Görevin Amacı: Edirne Arkeoloji ve Etnografya Müzesi hakkındaki metinde "Müzede salonlarda yer" ifadesini içeren sözcüklerle başlayıp "eşyalar da sergilenmektedir." ile biten kısmı hiçbir değişiklik yapmadan alıntılayın.

Belge Bölümü:
::::

• Sonuç bulunamadı

II. BÖLÜM

3.1. Edirne’nin Fiziksel Görsel Kimliği ve Tasarımı

3.1.5 Anıt Eserler

Müzeler

Edirne Arkeoloji ve Etnografya Müzesi:

Selimiye Camii’nin tam karşısında yer alan Arkeoloji ve Etnografya Müzesi 1971 yılında kapılarını açmıştır. Müzenin bahçesinde yer alan Roma dönemi lahitleri, dolmenleri; arka tarafta da Osmanlı Dönemi’ne ait mezar taşları sergilenmektedir. Bunlara ek olarak Helenistik, Roma ve Doğu Roma dönemi sütun başlıkları, heykelleri ve Osmanlı Dönemi su kültürüne ait Edirne’nin balıklı havuzları ve kuşlukları sergilenmektedir.

Müzede salonlarda yer alan sergiler, Arkeoloji ve Etnografya bölümlerinden teşkildir. Balkan yöresel kıyafetleri, farklı Hat sanatı örnekleri, halı ve kilim sergileri ile Edirne’ye özgü Gelin Odası ve Oturma Odası vb. bazı canlandırma mekânları oluşturulmuştur. Ayrıca Mustafa Kemal Atatürk’ün Edirne’ye gezisi esnasında kullandığı eşyalar da sergilenmektedir.

::::

Gösterilen Veriler:
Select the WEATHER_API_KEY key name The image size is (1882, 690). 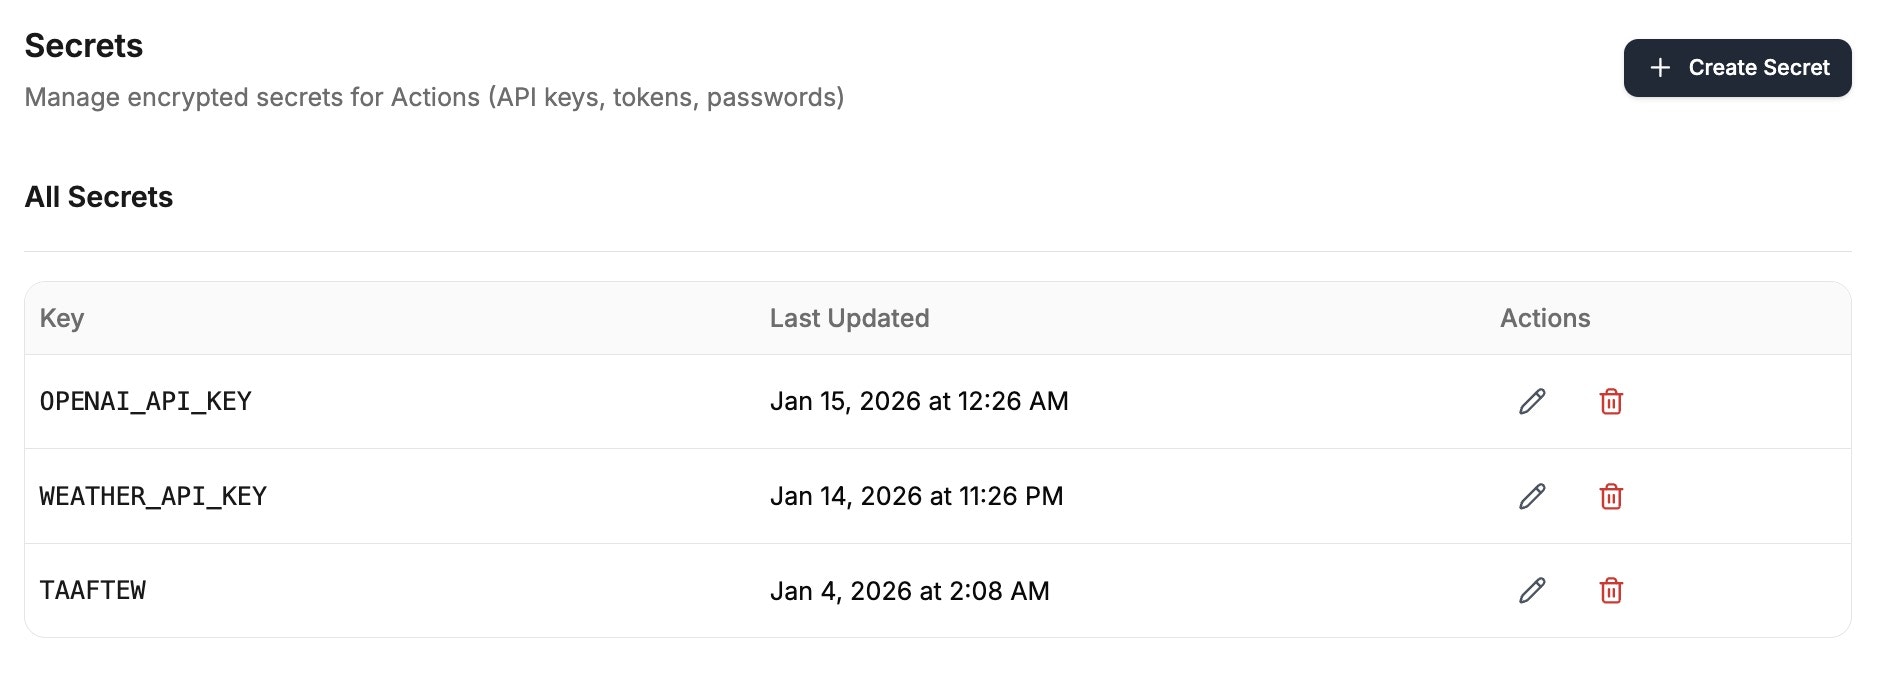click(153, 496)
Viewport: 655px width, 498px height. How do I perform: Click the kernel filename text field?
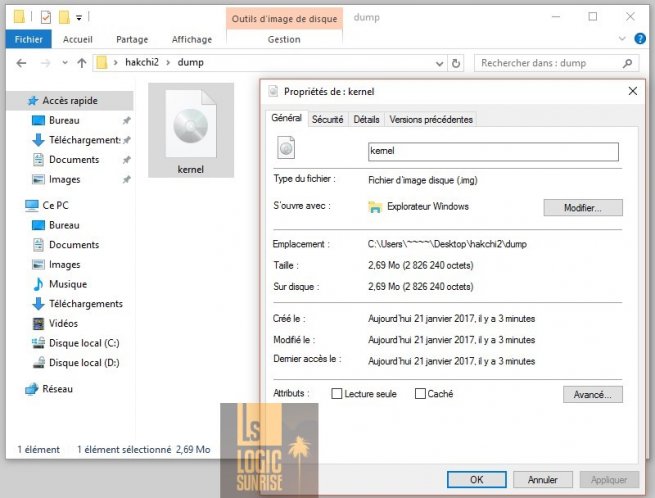click(x=493, y=151)
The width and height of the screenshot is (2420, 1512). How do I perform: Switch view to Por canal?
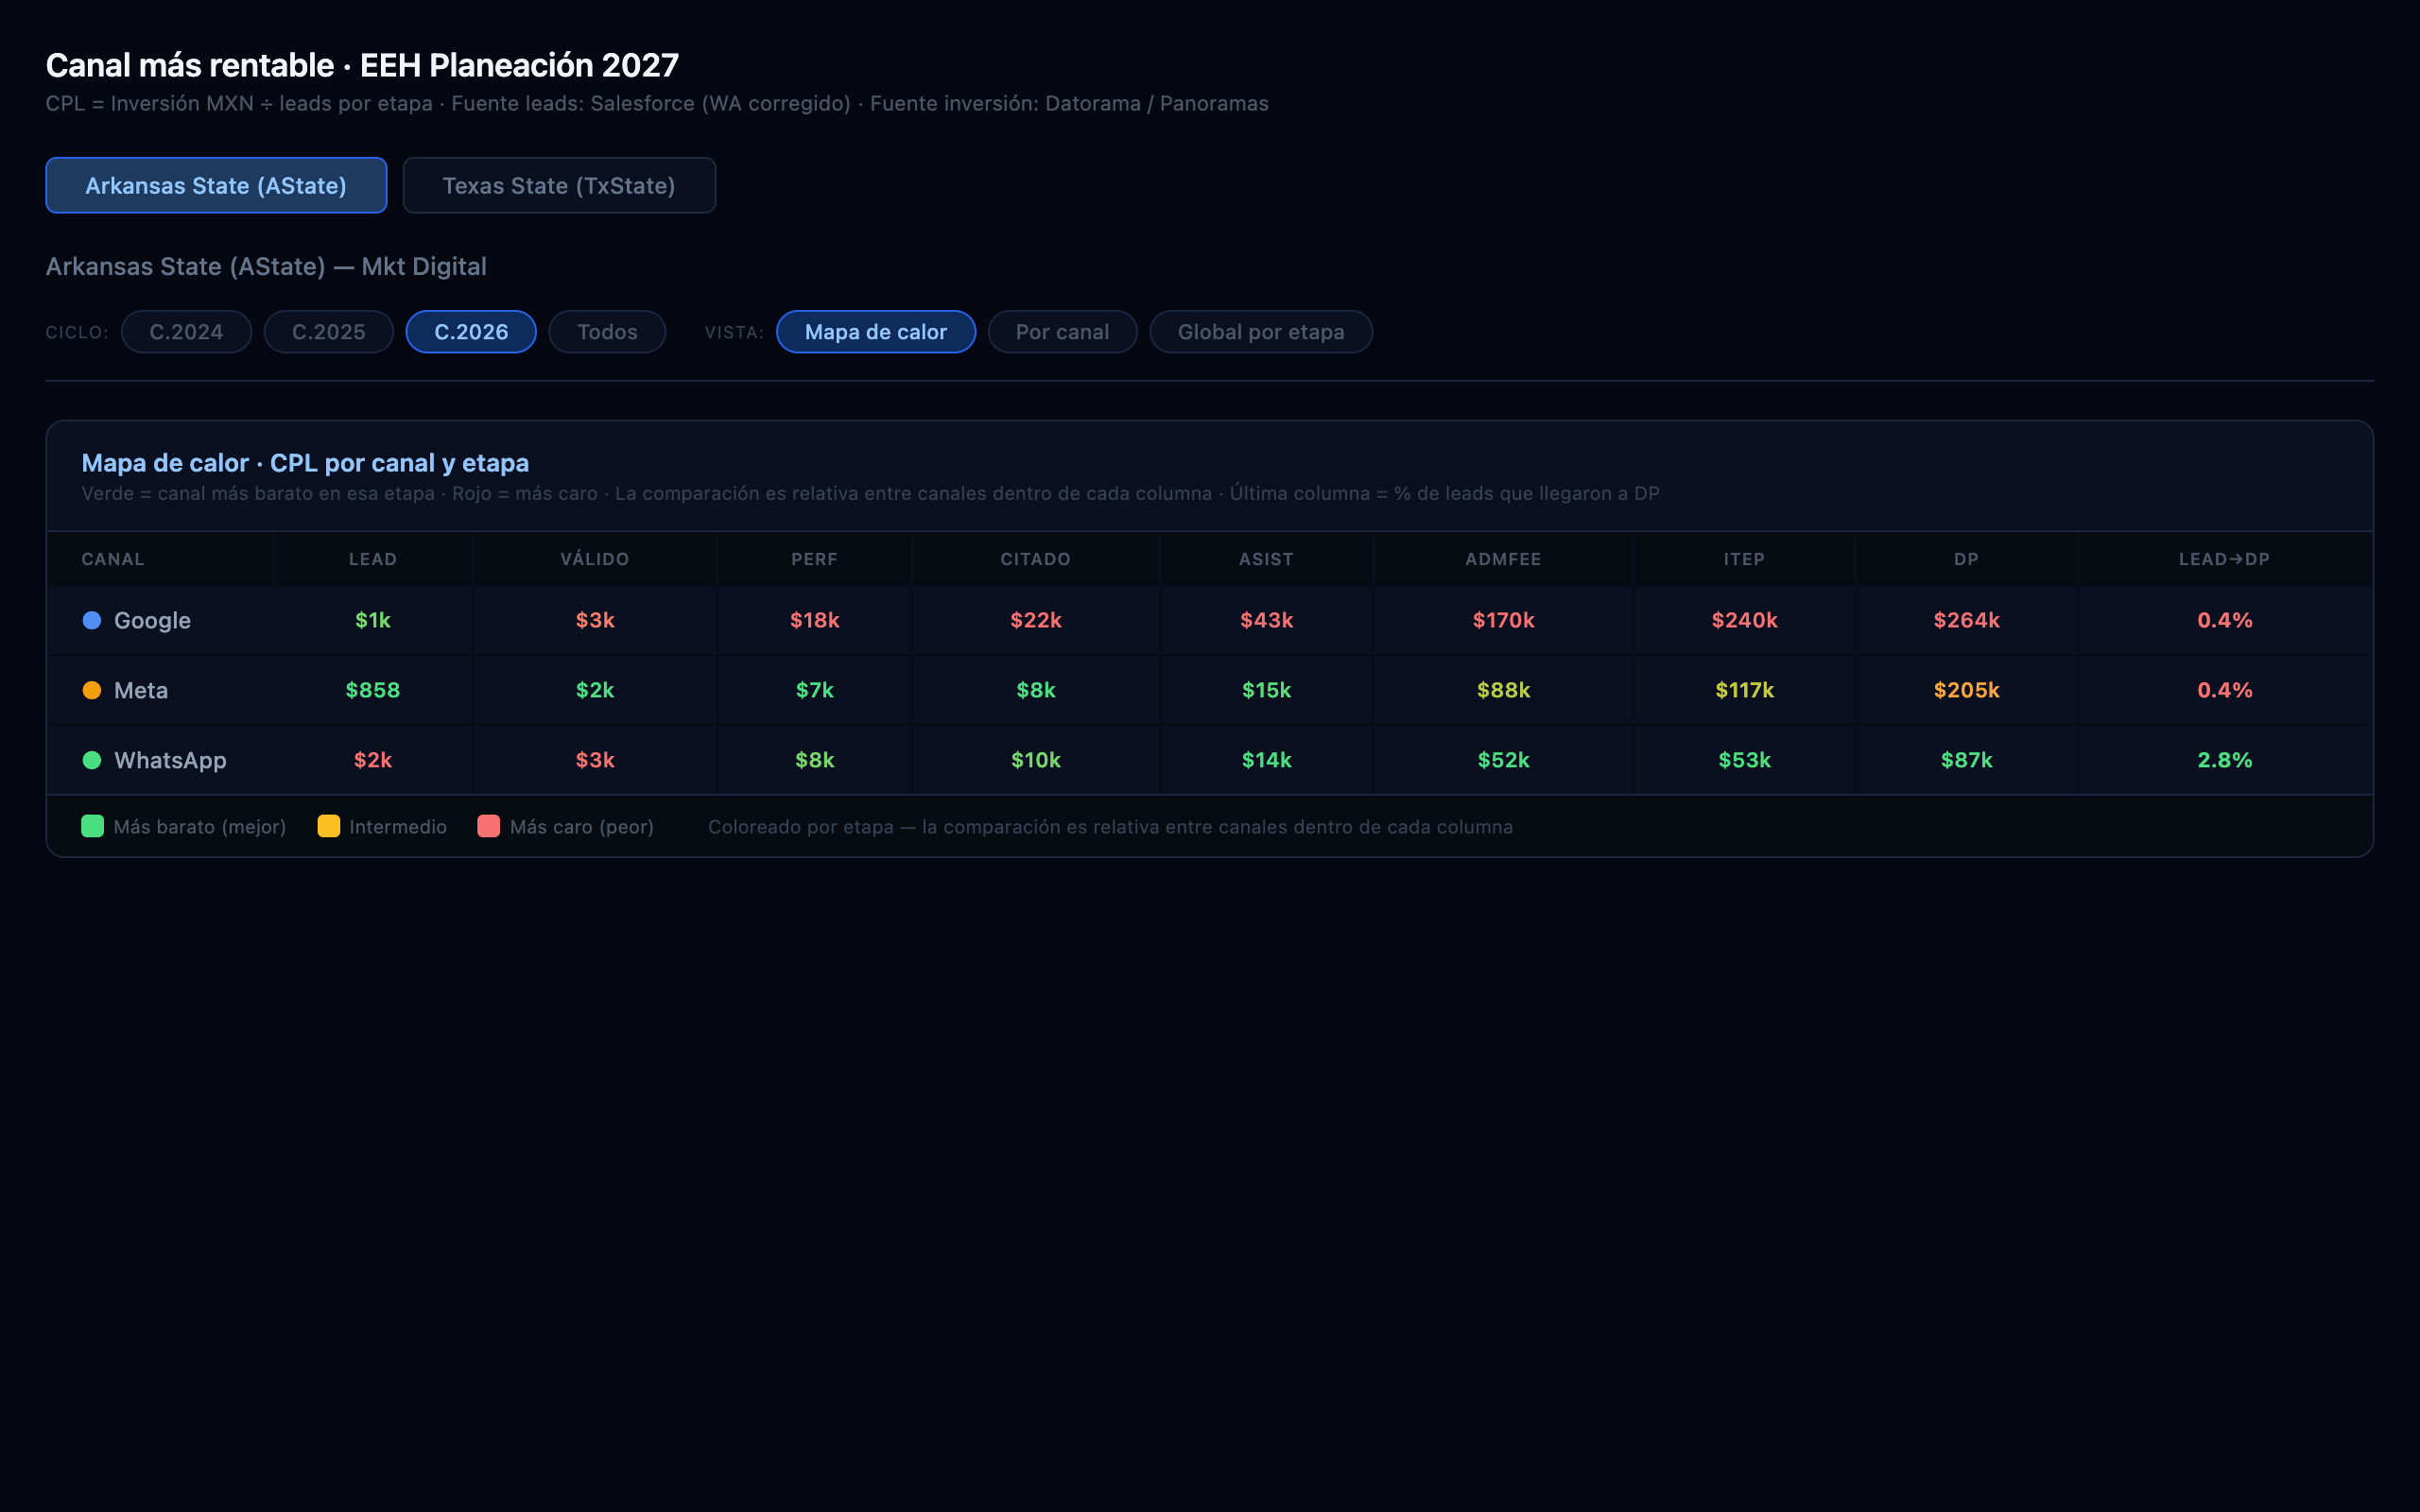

::::

Tamamlanmış Yanıt:
Müzede salonlarda yer alan sergiler, Arkeoloji ve Etnografya bölümlerinden teşkildir. Balkan yöresel kıyafetleri, farklı Hat sanatı örnekleri, halı ve kilim sergileri ile Edirne’ye özgü Gelin Odası ve Oturma Odası vb. bazı canlandırma mekânları oluşturulmuştur. Ayrıca Mustafa Kemal Atatürk’ün Edirne’ye gezisi esnasında kullandığı eşyalar da sergilenmektedir.